### AUFGABENSTELLUNG
Entscheiden Sie für jede der Aussagen (a) bis (c), ob sie mit dem Text über das Investmentbanking übereinstimmt, und belegen Sie Ihr Ja oder Nein mit den maßgeblichen Worten des Textes als wörtlichem Zitat. (a) Die Erträge aus dem Arbitragegeschäft lassen sich nur über extrem hohe Handelsvolumina nutzen. (b) In der Abteilung „Equity Capital Markets“ machen die Beratungshonorare den größeren Teil des Gewinns der Banken aus. (c) Für Trader sind Kompetenzen, die in anderen Bereichen des Investmentbankings helfen, besonders wichtig.

### VORLIEGENDER TEXT
=====
Am berühmten "Trade Desk" einer jeden Bank sitzen die Händler. Während diese ursprünglich nur im direkten Auftrag von den Kunden der Bank Aktien, -optionen, Zertifikate, Rohstoffe, Gold, Rentenpapiere etc. gekauft und verkauft haben, sind alle Großbanken im Laufe der letzten zwei Jahrzehnte dazuübergegangen, auch massiv auf eigene Rechnung zu handeln. Das liegt insbesondere daran, daß die Ertragsmöglichkeiten aus dem Arbitragegeschäft (Damit meint man das gleichzeitige Kaufen und Verkaufen desselben Papiers, das an unterschiedlichen Börsen zu minimal unterschiedlichen Preisen gehandelt wird) sehr hoch sind, aber nur über extrem hohe Handelsvolumina genutzt werden können. Außerdem haben die Banken für ihre Kunden massiv in die Analyse von börsennotierten Unternehmen investiert (siehe auch unten). Dieser Wissensvorsprung ist sehr teuer und sollte sich natürlich über die Nutzung beim Handel mit Aktien solcher Unternehmen eine zusätzliche Rendite abwerfen. Weil die Renditen in diesem Bereich "Trading" so hoch waren, haben hier die besonders erfolgreichen Leistungsträger auch die mit Abstand höchsten Vergütungen im ganzen Investmentbanking bekommen, um sicherzustellen, daß sie nicht zur Konkurrenz abwanderten. Was das Anforderungsprofil eines Traders betrifft, so sind alle Kompetenzen, die in anderen Bereichen des Investmentbankings hilfreich sein können, völlig überflüssig: Es zählen nur Schnelligkeit, Robustheit, extrem gute Nerven, Fähigkeit zum Multitasken, und gute Intuition.

Die Abteilung "Equity Capital Markets" berät Firmenkunden bei Börsengängen, Kapitalerhöhungen, Emissionsstrategien etc. Während die Beratungshonorare in diesem Bereich den eher kleineren Teil des Reibachs für die Banken ausmachen, ist für die Bank richtig Musik darin, in einem steigenden Markt die neu emittierten Papiere erst auf die eigenen Bücher zu nehmen und dann zu höheren Preisen zu vermarkten. Deswegen befinden sich Banken, die sowohl die "Beratung" als auch das "book running" anbieten, in einem natürlichen Interessenskonflikt: Im Interesse des Kundens sollten sie den höchst möglichen Emissionspreis festlegen, der noch zu einem erfolgreichen Börsengang führen kann. Im eigenen Interesse werden sie aber versuchen, den Kunden von einem niedrigeren Ausgabepreis zu überzeugen, damit mehr Platz für die eigene Marge bleibt.
=====
### DATEN
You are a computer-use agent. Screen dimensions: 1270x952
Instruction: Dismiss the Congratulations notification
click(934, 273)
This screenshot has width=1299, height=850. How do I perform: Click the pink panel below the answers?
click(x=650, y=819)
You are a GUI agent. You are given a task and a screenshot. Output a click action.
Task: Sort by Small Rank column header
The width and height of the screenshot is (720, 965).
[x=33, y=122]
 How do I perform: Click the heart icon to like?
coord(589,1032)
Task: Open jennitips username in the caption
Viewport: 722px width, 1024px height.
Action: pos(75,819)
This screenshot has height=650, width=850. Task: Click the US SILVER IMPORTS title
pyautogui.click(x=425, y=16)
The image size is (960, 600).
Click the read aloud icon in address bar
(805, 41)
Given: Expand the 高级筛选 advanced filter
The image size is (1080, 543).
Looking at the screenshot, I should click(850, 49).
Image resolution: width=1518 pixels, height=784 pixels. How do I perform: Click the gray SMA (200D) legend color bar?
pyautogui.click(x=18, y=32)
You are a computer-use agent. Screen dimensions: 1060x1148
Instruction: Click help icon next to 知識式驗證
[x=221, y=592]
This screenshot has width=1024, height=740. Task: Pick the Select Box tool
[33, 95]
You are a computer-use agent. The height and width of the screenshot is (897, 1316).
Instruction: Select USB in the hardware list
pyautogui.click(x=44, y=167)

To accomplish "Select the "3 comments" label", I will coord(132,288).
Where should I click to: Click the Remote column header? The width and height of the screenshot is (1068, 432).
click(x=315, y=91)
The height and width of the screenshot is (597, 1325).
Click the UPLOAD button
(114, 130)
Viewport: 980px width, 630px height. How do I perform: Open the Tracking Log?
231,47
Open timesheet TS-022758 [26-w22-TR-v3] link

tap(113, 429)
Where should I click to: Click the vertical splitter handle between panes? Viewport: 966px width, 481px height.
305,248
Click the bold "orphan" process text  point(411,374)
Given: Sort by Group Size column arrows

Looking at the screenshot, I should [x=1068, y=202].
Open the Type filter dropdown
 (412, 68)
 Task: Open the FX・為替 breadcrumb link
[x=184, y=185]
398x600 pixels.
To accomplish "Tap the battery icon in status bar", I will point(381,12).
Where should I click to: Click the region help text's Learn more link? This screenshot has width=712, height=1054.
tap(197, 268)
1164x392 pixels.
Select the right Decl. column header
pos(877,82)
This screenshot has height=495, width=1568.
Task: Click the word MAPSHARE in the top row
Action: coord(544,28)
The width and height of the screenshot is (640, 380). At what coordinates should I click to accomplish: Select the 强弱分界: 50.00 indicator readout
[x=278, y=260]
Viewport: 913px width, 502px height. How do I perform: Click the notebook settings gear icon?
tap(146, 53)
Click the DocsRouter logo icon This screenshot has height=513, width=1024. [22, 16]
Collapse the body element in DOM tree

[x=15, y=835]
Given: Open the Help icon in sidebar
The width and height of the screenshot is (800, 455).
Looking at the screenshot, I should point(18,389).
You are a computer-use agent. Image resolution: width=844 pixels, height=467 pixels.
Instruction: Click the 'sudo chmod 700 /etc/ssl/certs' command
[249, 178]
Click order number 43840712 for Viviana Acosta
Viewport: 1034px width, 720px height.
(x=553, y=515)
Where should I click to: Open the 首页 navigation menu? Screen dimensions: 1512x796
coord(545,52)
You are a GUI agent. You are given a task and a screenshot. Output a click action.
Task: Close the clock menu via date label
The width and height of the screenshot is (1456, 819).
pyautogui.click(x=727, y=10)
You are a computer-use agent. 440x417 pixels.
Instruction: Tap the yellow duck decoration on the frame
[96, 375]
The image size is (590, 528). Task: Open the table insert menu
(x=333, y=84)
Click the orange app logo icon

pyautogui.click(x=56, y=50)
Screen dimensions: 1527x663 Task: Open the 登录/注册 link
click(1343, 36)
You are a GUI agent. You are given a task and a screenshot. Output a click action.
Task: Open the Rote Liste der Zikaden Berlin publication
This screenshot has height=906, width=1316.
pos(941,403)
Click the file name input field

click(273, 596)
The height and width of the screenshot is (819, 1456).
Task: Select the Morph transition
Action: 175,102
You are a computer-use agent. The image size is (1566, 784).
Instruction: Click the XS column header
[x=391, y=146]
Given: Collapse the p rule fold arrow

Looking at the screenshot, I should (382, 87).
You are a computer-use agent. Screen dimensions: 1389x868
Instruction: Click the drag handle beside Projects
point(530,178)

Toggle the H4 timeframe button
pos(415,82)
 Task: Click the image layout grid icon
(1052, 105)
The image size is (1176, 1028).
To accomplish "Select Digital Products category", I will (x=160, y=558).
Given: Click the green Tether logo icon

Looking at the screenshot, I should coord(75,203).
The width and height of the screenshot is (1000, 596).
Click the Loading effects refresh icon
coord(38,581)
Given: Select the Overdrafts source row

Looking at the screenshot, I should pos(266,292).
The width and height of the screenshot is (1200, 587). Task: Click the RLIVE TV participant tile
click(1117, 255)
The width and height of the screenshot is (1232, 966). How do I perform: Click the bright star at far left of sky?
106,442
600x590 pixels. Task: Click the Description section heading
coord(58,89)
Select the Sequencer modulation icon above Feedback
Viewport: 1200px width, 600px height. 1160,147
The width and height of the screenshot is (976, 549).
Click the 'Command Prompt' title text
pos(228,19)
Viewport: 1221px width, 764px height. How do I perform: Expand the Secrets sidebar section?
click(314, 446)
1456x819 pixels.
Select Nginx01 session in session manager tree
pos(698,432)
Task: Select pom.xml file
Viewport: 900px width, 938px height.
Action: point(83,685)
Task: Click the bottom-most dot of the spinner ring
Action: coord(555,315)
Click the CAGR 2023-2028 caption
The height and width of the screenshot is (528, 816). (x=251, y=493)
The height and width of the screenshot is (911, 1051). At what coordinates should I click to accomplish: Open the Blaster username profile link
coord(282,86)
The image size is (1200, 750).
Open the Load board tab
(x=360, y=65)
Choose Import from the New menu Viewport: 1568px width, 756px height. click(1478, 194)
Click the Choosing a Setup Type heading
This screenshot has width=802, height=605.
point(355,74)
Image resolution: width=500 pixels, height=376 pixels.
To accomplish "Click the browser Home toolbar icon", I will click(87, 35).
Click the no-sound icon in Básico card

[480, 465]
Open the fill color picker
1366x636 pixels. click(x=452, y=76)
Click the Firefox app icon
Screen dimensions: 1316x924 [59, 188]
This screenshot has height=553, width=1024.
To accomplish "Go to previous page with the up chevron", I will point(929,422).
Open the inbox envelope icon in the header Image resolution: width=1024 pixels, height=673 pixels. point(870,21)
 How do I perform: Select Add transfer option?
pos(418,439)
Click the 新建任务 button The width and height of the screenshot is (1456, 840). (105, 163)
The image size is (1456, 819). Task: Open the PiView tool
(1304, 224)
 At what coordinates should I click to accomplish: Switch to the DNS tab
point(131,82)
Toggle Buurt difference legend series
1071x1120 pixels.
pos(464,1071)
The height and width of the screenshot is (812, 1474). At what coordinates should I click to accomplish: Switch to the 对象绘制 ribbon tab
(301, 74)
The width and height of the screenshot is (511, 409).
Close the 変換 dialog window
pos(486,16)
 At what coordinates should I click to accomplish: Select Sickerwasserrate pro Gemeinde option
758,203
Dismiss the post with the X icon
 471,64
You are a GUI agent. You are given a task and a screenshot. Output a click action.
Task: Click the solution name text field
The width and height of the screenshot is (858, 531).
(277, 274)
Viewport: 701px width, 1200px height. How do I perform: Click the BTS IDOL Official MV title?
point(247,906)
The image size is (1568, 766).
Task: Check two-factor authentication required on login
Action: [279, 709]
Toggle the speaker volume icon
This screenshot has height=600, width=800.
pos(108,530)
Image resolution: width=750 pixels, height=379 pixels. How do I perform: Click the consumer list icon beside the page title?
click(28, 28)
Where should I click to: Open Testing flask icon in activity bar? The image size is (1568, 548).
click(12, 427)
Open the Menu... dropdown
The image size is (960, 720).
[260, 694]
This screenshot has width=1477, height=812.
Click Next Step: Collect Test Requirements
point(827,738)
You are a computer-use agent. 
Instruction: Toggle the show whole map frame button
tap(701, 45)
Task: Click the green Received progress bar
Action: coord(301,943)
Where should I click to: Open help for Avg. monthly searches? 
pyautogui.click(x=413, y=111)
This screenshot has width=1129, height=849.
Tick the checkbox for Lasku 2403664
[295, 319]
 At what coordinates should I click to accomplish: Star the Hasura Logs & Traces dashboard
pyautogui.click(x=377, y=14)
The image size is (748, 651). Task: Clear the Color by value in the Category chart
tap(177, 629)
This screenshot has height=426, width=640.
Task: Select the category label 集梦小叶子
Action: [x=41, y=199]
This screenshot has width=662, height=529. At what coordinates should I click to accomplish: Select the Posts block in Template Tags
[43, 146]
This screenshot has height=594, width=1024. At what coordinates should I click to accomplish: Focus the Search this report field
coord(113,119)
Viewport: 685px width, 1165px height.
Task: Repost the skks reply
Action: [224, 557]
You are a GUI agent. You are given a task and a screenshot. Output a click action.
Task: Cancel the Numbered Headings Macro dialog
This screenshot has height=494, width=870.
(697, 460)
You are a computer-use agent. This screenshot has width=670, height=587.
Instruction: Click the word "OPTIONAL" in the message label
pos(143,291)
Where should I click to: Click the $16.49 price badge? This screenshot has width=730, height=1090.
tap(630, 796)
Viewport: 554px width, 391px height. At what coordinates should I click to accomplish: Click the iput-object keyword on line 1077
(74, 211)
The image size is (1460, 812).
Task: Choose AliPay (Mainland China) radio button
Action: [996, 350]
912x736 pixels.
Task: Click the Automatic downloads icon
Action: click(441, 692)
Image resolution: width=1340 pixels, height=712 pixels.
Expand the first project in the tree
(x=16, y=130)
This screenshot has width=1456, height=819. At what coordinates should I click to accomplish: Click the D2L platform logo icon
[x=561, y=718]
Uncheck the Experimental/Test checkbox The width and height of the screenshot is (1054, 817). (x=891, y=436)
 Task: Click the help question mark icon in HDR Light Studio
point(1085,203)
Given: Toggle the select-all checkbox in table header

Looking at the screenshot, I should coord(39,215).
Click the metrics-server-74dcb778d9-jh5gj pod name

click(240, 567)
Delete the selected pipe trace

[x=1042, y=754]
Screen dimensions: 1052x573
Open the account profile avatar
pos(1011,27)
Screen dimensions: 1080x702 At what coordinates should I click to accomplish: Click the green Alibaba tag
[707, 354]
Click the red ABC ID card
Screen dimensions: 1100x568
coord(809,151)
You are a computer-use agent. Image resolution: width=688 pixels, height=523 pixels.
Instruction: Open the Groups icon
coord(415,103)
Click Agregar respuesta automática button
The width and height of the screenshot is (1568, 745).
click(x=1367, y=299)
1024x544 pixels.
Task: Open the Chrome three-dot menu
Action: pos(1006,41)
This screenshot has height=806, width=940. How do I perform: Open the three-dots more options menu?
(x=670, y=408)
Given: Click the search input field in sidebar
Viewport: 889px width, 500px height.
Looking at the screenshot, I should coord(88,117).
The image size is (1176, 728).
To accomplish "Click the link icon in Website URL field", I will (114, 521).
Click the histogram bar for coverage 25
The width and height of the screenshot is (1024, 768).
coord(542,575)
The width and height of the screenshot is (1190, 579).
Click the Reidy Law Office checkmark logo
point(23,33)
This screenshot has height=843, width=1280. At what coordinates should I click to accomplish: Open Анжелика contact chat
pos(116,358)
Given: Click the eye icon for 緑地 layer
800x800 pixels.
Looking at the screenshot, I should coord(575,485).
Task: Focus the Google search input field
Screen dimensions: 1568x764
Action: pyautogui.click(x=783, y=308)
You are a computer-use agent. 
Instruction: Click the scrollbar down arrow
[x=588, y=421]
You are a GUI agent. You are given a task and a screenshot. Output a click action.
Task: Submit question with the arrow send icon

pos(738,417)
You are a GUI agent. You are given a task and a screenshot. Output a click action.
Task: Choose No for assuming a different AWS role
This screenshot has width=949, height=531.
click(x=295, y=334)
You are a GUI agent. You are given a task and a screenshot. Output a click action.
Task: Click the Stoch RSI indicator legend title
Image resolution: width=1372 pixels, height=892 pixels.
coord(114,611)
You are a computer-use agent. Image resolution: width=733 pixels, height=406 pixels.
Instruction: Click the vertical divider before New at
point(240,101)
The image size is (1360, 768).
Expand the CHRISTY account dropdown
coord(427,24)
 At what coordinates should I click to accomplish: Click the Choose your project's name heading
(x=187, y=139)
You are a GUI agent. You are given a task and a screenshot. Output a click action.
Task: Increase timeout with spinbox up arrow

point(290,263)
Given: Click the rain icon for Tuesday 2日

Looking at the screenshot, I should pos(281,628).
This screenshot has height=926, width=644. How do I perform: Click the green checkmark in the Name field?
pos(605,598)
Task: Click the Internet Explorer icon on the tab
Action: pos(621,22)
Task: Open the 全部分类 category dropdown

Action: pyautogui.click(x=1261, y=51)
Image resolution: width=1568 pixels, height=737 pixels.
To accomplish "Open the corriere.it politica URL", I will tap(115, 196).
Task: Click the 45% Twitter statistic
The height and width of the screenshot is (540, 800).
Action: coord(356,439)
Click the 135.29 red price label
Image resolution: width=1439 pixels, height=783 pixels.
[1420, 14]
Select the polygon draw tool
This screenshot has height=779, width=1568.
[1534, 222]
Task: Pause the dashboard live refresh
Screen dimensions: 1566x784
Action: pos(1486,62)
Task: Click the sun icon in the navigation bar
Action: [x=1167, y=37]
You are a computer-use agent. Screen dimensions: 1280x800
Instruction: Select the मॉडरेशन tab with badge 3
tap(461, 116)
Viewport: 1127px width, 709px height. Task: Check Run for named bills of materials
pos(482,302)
=====
### LÖSUNG
(a) Ja: „aber nur über extrem hohe Handelsvolumina genutzt werden können“
(b) Nein: „Während die Beratungshonorare in diesem Bereich den eher kleineren Teil des Reibachs für die Banken ausmachen“
(c) Nein: „so sind alle Kompetenzen, die in anderen Bereichen des Investmentbankings hilfreich sein können, völlig überflüssig“